LISTED RECORDS:

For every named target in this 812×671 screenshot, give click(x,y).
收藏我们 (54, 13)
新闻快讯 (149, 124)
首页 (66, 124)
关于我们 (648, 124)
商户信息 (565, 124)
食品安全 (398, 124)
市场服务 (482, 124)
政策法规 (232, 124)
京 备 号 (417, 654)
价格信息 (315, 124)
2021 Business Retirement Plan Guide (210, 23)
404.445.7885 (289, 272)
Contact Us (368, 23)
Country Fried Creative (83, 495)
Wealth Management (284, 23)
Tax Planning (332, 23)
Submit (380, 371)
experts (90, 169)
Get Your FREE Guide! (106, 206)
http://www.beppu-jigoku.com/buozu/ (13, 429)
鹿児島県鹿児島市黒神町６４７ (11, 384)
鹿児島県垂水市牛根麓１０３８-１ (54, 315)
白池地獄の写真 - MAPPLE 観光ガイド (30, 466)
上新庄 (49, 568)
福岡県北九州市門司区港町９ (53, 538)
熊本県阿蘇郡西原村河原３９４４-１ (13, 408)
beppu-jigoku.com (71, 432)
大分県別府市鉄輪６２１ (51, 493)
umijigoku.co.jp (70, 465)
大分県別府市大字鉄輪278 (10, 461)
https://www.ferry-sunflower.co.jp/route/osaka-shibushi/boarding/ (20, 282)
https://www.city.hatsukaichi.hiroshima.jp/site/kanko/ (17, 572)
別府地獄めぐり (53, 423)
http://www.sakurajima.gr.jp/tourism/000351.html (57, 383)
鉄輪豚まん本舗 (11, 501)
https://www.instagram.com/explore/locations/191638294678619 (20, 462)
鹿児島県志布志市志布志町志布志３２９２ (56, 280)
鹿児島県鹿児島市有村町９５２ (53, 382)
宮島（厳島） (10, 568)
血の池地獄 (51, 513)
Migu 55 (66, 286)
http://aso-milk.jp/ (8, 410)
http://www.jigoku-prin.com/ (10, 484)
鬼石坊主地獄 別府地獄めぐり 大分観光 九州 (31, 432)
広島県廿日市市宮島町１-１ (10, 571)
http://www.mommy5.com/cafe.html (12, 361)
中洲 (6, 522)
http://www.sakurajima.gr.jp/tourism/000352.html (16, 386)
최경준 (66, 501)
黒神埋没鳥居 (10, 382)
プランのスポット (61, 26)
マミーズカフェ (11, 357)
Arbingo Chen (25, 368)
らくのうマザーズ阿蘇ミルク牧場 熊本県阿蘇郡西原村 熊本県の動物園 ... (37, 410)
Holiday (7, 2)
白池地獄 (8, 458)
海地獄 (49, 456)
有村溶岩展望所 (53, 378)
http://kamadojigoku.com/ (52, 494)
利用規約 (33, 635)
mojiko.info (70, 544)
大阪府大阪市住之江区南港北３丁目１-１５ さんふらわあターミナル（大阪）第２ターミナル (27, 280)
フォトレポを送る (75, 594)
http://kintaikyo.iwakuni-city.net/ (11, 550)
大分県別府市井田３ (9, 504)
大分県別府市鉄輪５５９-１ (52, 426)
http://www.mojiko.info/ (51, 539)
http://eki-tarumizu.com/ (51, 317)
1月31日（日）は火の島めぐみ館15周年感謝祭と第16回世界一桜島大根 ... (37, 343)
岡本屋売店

THE REQUEST:
Render each line of the material above as a JSON array of strings, one string per line, omitting any blank lines.

THE RESPONSE:
[
  "For every named target in this 812×671 screenshot, give click(x,y).",
  "收藏我们 (54, 13)",
  "新闻快讯 (149, 124)",
  "首页 (66, 124)",
  "关于我们 (648, 124)",
  "商户信息 (565, 124)",
  "食品安全 (398, 124)",
  "市场服务 (482, 124)",
  "政策法规 (232, 124)",
  "京 备 号 (417, 654)",
  "价格信息 (315, 124)",
  "2021 Business Retirement Plan Guide (210, 23)",
  "404.445.7885 (289, 272)",
  "Contact Us (368, 23)",
  "Country Fried Creative (83, 495)",
  "Wealth Management (284, 23)",
  "Tax Planning (332, 23)",
  "Submit (380, 371)",
  "experts (90, 169)",
  "Get Your FREE Guide! (106, 206)",
  "http://www.beppu-jigoku.com/buozu/ (13, 429)",
  "鹿児島県鹿児島市黒神町６４７ (11, 384)",
  "鹿児島県垂水市牛根麓１０３８-１ (54, 315)",
  "白池地獄の写真 - MAPPLE 観光ガイド (30, 466)",
  "上新庄 (49, 568)",
  "福岡県北九州市門司区港町９ (53, 538)",
  "熊本県阿蘇郡西原村河原３９４４-１ (13, 408)",
  "beppu-jigoku.com (71, 432)",
  "大分県別府市鉄輪６２１ (51, 493)",
  "umijigoku.co.jp (70, 465)",
  "大分県別府市大字鉄輪278 (10, 461)",
  "https://www.ferry-sunflower.co.jp/route/osaka-shibushi/boarding/ (20, 282)",
  "https://www.city.hatsukaichi.hiroshima.jp/site/kanko/ (17, 572)",
  "別府地獄めぐり (53, 423)",
  "http://www.sakurajima.gr.jp/tourism/000351.html (57, 383)",
  "鉄輪豚まん本舗 (11, 501)",
  "https://www.instagram.com/explore/locations/191638294678619 (20, 462)",
  "鹿児島県志布志市志布志町志布志３２９２ (56, 280)",
  "鹿児島県鹿児島市有村町９５２ (53, 382)",
  "宮島（厳島） (10, 568)",
  "血の池地獄 (51, 513)",
  "Migu 55 (66, 286)",
  "http://aso-milk.jp/ (8, 410)",
  "http://www.jigoku-prin.com/ (10, 484)",
  "鬼石坊主地獄 別府地獄めぐり 大分観光 九州 (31, 432)",
  "広島県廿日市市宮島町１-１ (10, 571)",
  "http://www.mommy5.com/cafe.html (12, 361)",
  "中洲 (6, 522)",
  "http://www.sakurajima.gr.jp/tourism/000352.html (16, 386)",
  "최경준 (66, 501)",
  "黒神埋没鳥居 (10, 382)",
  "プランのスポット (61, 26)",
  "マミーズカフェ (11, 357)",
  "Arbingo Chen (25, 368)",
  "らくのうマザーズ阿蘇ミルク牧場 熊本県阿蘇郡西原村 熊本県の動物園 ... (37, 410)",
  "Holiday (7, 2)",
  "白池地獄 (8, 458)",
  "海地獄 (49, 456)",
  "有村溶岩展望所 (53, 378)",
  "http://kamadojigoku.com/ (52, 494)",
  "利用規約 (33, 635)",
  "mojiko.info (70, 544)",
  "大阪府大阪市住之江区南港北３丁目１-１５ さんふらわあターミナル（大阪）第２ターミナル (27, 280)",
  "フォトレポを送る (75, 594)",
  "http://kintaikyo.iwakuni-city.net/ (11, 550)",
  "大分県別府市井田３ (9, 504)",
  "大分県別府市鉄輪５５９-１ (52, 426)",
  "http://www.mojiko.info/ (51, 539)",
  "http://eki-tarumizu.com/ (51, 317)",
  "1月31日（日）は火の島めぐみ館15周年感謝祭と第16回世界一桜島大根 ... (37, 343)",
  "岡本屋売店"
]